● TEXT SEGMENT
# # # # # # #
4. Promotional & Other Rights.


a. Unless otherwise instructed in writing by you, RBE Global shall have the non-exclusive right, in its sole discretion and in line with customary practices, to market the Masters and other Content as applicable, for promotional purposes and without compensation to you.


b. In order for RBE Global to provide marketing and licensing services under this Agreement, you grant RBE Global the right to:


i. publicly perform the Masters (and other Content as applicable) on RBE Global’s websites, services, or platforms and permit EMPIRE Partners to publicly perform the Masters on their websites, services, or platforms on a gratis basis for the purposes of promoting the sale of the Content. You hereby acknowledge that RBE Global and EMPIRE Partners shall be exempt from any payments of performance royalties otherwise due to owners of sound recordings for digital performances of the same if the use is for promotional purposes.
# # # # # # #
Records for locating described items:
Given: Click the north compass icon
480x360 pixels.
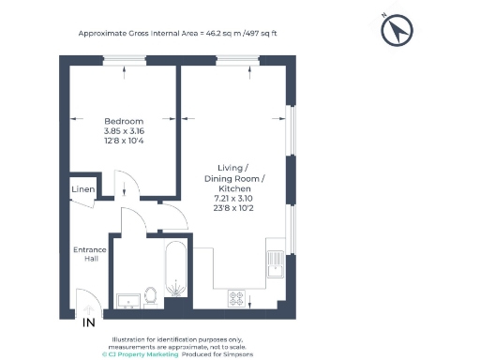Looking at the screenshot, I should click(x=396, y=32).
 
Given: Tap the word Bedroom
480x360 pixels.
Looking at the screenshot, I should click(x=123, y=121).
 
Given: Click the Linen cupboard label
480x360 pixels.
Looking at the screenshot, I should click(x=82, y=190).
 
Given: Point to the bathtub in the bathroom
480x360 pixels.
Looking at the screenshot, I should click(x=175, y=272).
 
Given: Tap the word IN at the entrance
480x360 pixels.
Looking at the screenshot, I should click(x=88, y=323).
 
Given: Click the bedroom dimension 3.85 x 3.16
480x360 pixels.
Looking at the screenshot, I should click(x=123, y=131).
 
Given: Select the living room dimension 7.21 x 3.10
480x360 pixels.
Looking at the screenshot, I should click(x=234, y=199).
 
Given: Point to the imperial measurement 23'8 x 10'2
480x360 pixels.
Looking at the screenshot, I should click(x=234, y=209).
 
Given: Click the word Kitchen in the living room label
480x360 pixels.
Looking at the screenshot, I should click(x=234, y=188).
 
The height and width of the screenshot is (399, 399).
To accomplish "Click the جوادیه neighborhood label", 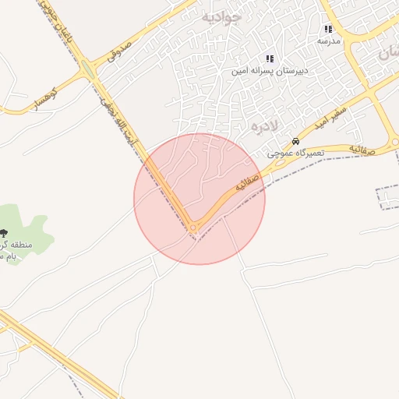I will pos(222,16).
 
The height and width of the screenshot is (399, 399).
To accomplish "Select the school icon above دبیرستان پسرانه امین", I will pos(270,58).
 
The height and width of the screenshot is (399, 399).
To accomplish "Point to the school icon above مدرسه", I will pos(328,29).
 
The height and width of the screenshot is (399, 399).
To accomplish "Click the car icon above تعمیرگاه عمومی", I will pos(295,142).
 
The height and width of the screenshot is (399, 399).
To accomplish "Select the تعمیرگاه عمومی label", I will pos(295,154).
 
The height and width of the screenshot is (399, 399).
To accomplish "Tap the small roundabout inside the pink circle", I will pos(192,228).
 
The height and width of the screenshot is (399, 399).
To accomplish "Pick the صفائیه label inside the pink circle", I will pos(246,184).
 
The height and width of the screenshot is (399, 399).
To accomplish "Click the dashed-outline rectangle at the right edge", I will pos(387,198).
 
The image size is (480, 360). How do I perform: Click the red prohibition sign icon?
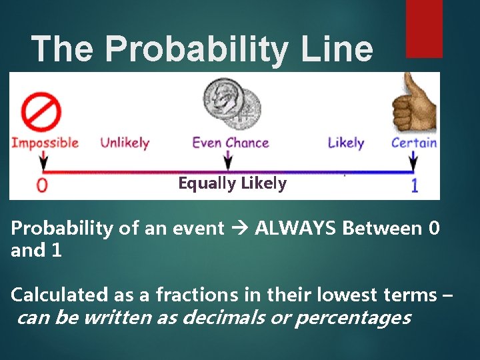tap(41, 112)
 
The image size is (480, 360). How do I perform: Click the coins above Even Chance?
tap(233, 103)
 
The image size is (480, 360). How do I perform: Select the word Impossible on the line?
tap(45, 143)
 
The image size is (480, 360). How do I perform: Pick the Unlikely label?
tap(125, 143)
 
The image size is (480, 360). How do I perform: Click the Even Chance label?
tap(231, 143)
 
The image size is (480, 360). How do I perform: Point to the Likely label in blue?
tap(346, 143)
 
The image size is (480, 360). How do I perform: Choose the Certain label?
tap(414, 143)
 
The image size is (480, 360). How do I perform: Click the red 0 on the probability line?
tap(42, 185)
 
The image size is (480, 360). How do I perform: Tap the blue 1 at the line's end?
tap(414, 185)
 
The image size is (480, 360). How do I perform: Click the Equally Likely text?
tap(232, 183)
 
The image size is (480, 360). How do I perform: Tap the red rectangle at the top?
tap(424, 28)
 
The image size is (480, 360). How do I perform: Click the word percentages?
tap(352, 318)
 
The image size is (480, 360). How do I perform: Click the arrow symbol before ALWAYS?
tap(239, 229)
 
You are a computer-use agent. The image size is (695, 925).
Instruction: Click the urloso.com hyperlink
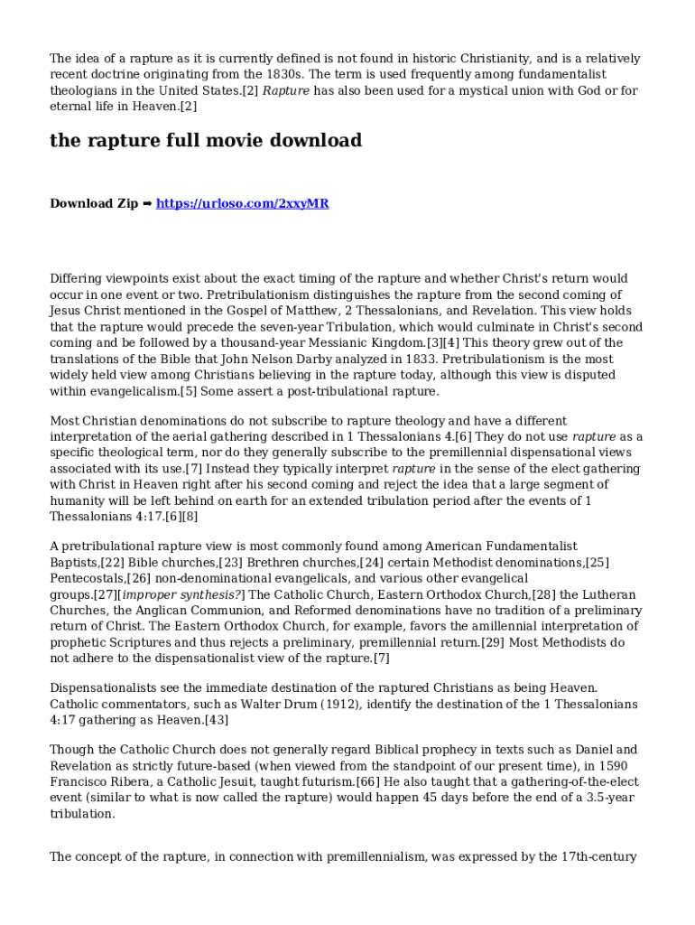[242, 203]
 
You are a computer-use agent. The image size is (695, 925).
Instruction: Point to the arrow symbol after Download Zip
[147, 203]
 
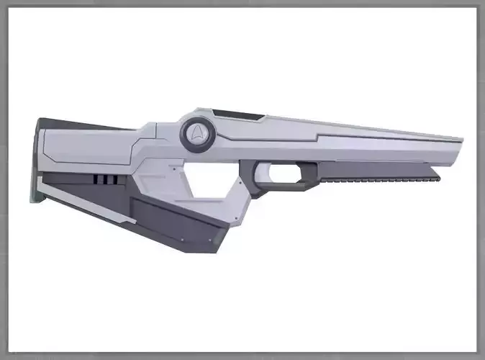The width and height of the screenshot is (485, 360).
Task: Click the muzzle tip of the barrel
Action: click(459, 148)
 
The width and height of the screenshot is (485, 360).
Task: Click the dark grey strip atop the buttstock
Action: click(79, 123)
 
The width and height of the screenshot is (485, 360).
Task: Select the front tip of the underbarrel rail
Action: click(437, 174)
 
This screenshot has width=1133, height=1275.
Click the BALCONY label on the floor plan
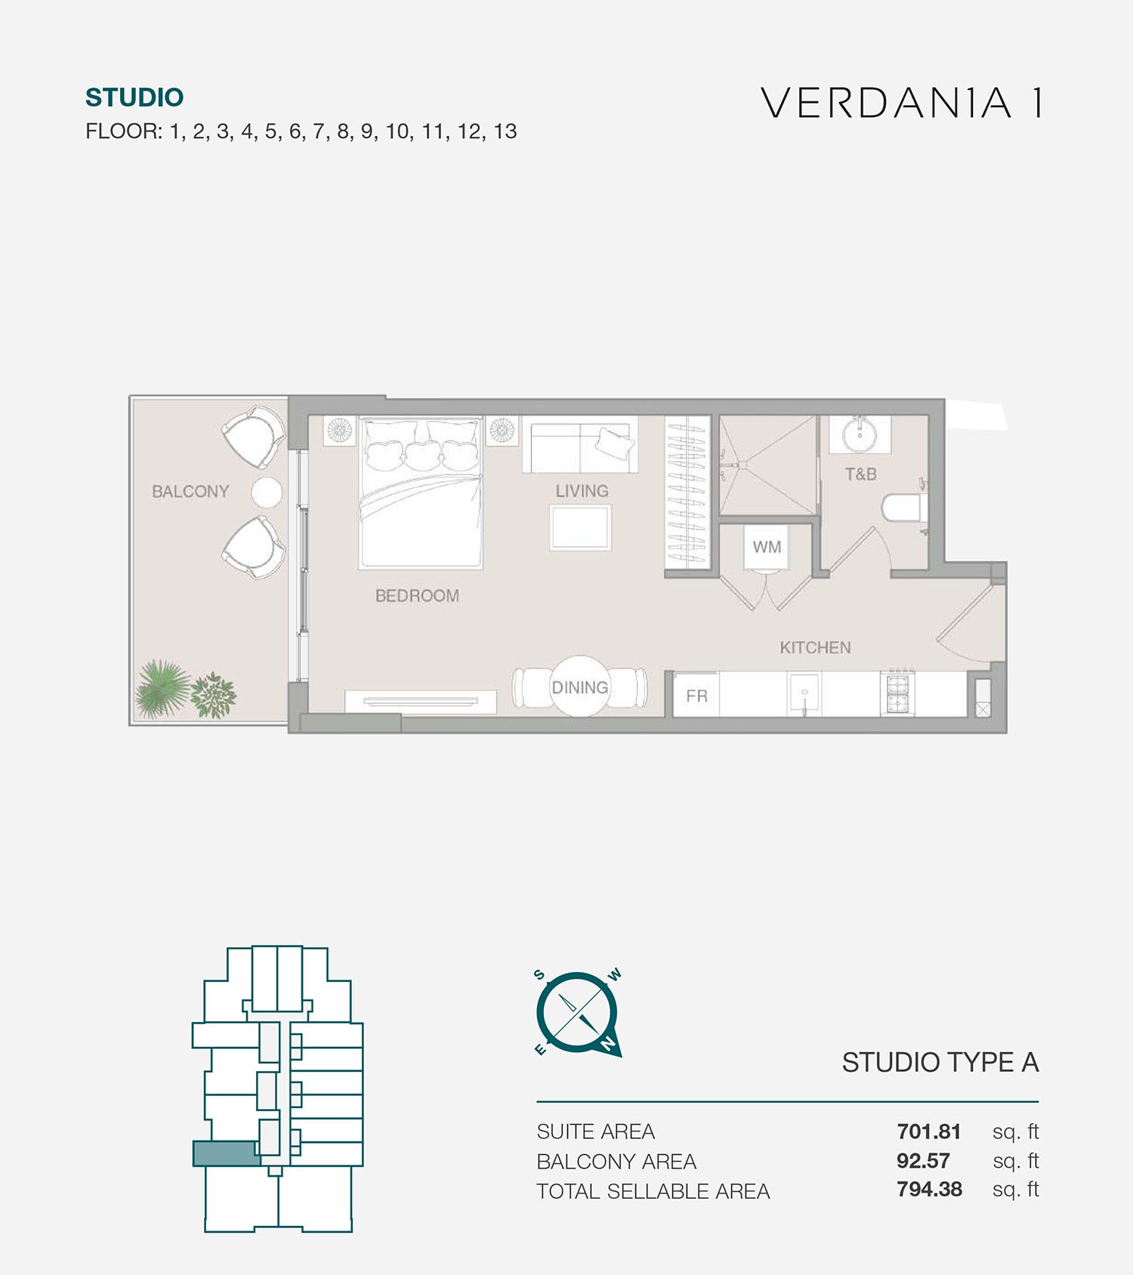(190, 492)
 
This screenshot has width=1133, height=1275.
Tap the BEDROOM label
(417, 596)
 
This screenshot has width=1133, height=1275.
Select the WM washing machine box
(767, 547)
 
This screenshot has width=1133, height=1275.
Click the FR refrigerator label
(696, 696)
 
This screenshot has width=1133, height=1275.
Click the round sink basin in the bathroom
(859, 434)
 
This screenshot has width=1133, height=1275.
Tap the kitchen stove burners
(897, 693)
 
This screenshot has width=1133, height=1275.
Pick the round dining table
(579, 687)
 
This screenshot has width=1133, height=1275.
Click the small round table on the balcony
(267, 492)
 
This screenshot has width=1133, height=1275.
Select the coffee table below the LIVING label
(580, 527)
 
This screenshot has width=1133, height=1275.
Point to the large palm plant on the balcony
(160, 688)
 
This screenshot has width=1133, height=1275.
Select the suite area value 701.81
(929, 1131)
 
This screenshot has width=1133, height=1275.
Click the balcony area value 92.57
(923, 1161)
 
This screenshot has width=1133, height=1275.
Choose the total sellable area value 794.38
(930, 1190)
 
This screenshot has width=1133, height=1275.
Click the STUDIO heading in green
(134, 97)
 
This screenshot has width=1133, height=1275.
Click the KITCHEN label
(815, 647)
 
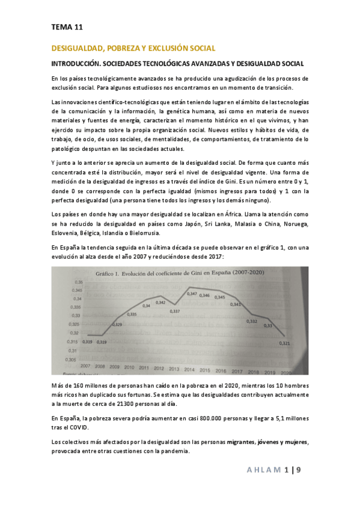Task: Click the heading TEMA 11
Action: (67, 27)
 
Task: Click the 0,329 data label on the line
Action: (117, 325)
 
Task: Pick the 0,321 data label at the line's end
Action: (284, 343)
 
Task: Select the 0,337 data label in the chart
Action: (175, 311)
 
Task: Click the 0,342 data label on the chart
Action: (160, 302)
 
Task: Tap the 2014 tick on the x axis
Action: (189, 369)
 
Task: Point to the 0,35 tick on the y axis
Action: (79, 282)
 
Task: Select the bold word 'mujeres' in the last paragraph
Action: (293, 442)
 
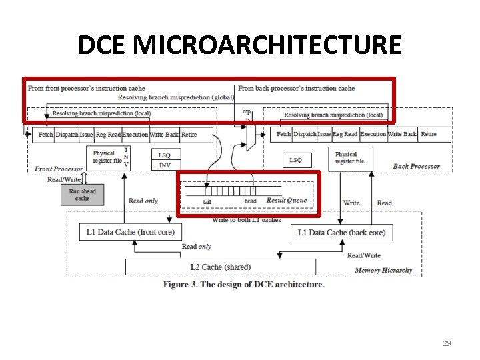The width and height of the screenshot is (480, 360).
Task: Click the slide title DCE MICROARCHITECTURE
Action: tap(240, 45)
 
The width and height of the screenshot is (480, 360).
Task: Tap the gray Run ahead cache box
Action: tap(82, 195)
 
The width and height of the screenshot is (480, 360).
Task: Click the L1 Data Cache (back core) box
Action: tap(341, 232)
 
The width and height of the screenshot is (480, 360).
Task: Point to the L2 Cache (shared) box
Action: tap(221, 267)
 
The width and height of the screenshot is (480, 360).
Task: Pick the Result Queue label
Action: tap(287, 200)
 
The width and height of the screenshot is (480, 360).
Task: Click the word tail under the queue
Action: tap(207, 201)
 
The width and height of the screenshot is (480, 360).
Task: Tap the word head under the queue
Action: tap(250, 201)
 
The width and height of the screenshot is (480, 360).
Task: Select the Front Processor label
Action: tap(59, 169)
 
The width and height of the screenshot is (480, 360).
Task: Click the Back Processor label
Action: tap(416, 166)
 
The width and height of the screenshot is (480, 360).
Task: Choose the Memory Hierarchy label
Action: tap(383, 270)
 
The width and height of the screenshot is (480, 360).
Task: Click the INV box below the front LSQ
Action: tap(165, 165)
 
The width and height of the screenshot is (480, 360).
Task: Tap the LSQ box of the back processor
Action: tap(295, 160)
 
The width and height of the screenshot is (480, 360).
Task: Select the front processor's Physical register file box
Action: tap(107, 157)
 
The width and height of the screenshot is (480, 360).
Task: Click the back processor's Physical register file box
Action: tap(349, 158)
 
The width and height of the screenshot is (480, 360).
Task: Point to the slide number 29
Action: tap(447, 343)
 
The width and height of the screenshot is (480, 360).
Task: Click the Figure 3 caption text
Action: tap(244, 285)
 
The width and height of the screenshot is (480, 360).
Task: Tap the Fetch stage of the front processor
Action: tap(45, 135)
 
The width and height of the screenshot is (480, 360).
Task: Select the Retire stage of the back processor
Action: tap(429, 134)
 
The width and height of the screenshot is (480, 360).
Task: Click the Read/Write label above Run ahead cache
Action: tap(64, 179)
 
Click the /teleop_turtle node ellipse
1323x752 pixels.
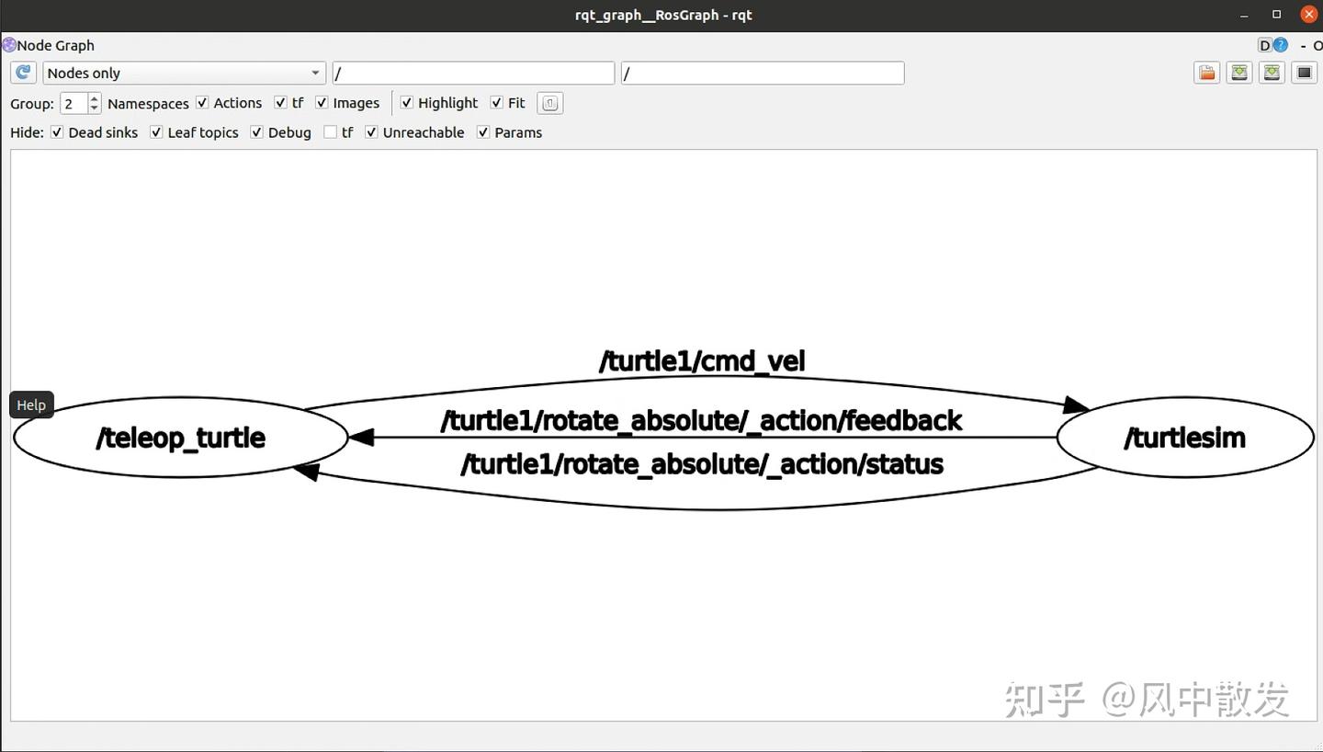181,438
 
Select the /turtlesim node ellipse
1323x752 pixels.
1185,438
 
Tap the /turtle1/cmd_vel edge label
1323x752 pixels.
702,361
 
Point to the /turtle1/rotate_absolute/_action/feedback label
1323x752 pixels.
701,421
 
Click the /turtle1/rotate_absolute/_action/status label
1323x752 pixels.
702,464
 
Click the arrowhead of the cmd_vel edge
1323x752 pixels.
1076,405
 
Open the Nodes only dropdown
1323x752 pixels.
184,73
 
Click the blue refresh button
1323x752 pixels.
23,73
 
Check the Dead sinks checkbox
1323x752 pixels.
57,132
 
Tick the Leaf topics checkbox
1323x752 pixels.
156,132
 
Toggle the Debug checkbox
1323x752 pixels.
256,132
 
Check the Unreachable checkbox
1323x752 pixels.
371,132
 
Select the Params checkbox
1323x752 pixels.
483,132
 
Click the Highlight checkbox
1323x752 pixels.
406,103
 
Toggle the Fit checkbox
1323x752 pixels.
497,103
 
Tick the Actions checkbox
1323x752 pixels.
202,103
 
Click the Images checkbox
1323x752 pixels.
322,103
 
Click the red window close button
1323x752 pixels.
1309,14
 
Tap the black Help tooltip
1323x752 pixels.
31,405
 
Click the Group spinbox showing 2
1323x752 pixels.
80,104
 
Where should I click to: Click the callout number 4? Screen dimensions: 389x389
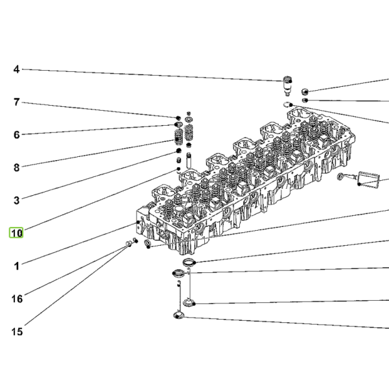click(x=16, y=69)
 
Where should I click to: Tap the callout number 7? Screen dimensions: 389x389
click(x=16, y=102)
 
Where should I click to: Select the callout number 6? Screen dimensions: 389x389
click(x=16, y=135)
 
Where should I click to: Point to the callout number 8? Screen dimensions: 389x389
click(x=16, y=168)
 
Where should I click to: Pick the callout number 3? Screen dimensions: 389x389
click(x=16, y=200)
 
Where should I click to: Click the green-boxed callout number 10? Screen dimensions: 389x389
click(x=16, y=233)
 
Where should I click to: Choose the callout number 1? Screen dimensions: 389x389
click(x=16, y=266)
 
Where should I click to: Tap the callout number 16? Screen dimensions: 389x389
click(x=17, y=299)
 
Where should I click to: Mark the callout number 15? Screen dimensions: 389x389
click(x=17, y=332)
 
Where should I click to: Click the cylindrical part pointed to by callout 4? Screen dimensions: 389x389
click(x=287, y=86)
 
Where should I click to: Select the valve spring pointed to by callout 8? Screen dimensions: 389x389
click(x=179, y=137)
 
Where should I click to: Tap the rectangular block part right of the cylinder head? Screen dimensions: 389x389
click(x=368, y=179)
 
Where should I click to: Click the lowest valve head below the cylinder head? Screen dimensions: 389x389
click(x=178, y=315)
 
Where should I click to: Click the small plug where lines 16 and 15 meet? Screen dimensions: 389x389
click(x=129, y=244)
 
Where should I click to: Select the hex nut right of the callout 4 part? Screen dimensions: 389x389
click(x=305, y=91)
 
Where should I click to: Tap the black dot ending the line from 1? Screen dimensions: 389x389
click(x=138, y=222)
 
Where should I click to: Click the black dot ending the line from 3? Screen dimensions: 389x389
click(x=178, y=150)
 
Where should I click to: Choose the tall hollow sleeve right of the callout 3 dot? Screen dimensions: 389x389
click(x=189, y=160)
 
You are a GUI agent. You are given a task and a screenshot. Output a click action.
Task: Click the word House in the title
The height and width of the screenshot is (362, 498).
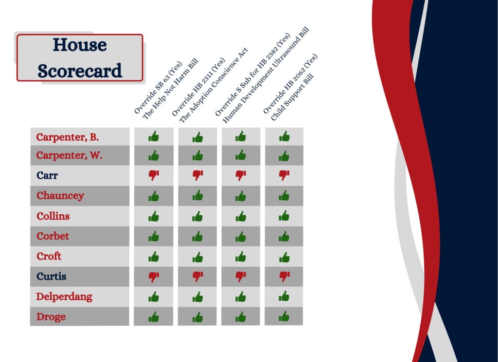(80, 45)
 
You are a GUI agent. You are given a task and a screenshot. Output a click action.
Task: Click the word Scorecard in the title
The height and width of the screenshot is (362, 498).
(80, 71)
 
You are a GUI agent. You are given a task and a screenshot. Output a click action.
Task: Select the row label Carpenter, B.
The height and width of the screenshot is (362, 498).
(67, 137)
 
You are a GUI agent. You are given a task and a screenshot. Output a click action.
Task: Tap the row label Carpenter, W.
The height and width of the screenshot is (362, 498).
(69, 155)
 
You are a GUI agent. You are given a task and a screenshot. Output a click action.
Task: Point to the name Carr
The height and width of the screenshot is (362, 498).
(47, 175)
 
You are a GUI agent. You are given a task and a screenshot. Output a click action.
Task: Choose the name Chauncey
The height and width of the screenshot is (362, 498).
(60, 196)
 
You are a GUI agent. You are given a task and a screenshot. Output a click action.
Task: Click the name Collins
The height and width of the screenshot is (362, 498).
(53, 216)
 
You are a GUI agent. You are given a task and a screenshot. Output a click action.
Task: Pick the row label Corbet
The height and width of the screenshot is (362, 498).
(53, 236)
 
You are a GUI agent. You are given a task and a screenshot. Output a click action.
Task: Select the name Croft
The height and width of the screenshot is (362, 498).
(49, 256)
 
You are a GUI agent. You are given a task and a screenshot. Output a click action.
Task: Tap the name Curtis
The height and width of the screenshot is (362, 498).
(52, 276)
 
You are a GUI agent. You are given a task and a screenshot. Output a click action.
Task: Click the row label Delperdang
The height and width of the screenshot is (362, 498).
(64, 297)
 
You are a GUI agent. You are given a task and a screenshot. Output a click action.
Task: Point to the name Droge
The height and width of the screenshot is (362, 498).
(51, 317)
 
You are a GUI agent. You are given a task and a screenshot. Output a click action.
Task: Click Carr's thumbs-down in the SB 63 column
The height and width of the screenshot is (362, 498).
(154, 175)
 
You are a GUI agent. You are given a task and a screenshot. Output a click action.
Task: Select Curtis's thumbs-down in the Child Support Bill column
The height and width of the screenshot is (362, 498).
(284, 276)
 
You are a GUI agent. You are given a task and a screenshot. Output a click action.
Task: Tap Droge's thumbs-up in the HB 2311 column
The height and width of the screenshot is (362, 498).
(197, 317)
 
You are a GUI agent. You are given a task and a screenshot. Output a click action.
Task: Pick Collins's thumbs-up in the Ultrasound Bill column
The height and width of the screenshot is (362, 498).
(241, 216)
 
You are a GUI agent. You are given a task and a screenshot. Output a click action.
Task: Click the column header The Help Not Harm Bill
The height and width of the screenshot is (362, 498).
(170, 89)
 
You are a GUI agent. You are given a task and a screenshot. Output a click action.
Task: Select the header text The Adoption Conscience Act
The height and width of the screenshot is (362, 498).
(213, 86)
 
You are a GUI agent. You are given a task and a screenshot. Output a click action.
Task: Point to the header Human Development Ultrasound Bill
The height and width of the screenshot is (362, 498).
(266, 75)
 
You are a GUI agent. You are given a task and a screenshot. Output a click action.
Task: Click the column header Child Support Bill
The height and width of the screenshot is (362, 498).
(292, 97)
# # # # # # #
● EXERCISE INSTRUCTIONS
1. Could you change "Screen dimensions" to "Image size" in the records, from the line with "Tick the Leaf topics checkbox" up to and including the line with "click(x=178, y=315)", and give those lines back with nothing else altered? Leave the pictures out of your answer.
2. Can you continue the text on promotional and other rights from the point where it stops?
These records bear no relation to the text on promotional rights.

● EXERCISE ANSWERS
1.
Tick the Leaf topics checkbox
1323x752 pixels.
156,132
 
Toggle the Debug checkbox
1323x752 pixels.
256,132
 
Check the Unreachable checkbox
1323x752 pixels.
371,132
 
Select the Params checkbox
1323x752 pixels.
483,132
 
Click the Highlight checkbox
1323x752 pixels.
406,103
 
Toggle the Fit checkbox
1323x752 pixels.
497,103
 
Tick the Actions checkbox
1323x752 pixels.
202,103
 
Click the Images checkbox
1323x752 pixels.
322,103
 
Click the red window close button
1323x752 pixels.
1309,14
 
Tap the black Help tooltip
1323x752 pixels.
31,405
 
Click the Group spinbox showing 2
1323x752 pixels.
80,104
 
Where should I click to: Click the callout number 4? Image size: 389x389
click(x=16, y=69)
 
Where should I click to: Tap the callout number 7? Image size: 389x389
click(x=16, y=102)
 
Where should I click to: Select the callout number 6? Image size: 389x389
click(x=16, y=135)
 
Where should I click to: Point to the callout number 8? Image size: 389x389
click(x=16, y=168)
 
Where should I click to: Pick the callout number 3? Image size: 389x389
click(x=16, y=200)
 
Where should I click to: Click the green-boxed callout number 10? Image size: 389x389
click(x=16, y=233)
 
Where should I click to: Choose the callout number 1? Image size: 389x389
click(x=16, y=266)
 
Where should I click to: Tap the callout number 16? Image size: 389x389
click(x=17, y=299)
 
Where should I click to: Mark the callout number 15? Image size: 389x389
click(x=17, y=332)
 
Where should I click to: Click the cylindrical part pointed to by callout 4? Image size: 389x389
click(x=287, y=86)
 
Where should I click to: Select the valve spring pointed to by callout 8? Image size: 389x389
click(x=179, y=137)
 
Where should I click to: Tap the rectangular block part right of the cylinder head? Image size: 389x389
click(x=368, y=179)
 
Where should I click to: Click the lowest valve head below the cylinder head? Image size: 389x389
click(x=178, y=315)

2.
ii. print, publish, disseminate, and otherwise use and permit others to use the “NIL Materials” (defined below) for the purposes of trade, advertising, and other exploitations solely in connection with the marketing, sale, and exploitation of the Content. The “NIL Materials” are defined as the approved likeness, approved biography, approved photos, and other approved promotional material provided by you, including the name, both legal and professional, whether presently or hereafter used by you, and name(s) of others whose work is embodied on the Content including the “Performer” (as defined below). All NIL Materials provided by you to RBE Global shall be deemed approved. All material provided by you to RBE Global may be edited to fit the format of the specific use without further approval from you. RBE Global shall have the right to permit EMPIRE Partners, successors and designees the right to use the approved NIL Materials as outlined in this subparagraph. “Performer(s)” as used in this Agreement means any person whose musical, vocal or production services are embodied on the Content.


iii. grant gratis licenses to synchronize the Masters with user-generated moving images solely for the purposes of promoting the Content.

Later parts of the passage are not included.